┌──

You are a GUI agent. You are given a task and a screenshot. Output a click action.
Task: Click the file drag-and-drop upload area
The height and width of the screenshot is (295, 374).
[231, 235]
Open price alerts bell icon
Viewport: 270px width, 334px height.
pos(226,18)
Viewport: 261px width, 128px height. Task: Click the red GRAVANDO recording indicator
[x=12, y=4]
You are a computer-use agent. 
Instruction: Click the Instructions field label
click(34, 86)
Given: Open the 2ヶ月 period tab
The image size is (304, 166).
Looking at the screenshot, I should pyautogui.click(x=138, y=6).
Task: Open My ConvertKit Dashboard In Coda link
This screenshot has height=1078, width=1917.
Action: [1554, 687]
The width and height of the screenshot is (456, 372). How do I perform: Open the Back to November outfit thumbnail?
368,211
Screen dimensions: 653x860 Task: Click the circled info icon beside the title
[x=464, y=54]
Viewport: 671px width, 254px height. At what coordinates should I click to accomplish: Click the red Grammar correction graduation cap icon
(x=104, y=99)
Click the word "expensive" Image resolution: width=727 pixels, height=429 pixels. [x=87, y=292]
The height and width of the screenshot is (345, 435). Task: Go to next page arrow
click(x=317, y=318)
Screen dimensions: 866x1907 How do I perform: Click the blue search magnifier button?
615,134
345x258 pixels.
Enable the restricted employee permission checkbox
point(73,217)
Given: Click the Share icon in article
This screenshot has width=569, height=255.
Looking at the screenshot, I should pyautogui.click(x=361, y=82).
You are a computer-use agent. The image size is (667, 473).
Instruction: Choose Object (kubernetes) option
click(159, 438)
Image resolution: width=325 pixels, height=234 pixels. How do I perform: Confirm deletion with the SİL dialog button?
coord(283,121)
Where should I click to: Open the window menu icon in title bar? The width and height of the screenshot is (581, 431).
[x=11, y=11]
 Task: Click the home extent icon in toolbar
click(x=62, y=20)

└──

Your objective — Copy out every line in the entries above that holds "computer".

Expected output —
You are a computer-use agent. 
You are a computer-use agent. The image size is (667, 473).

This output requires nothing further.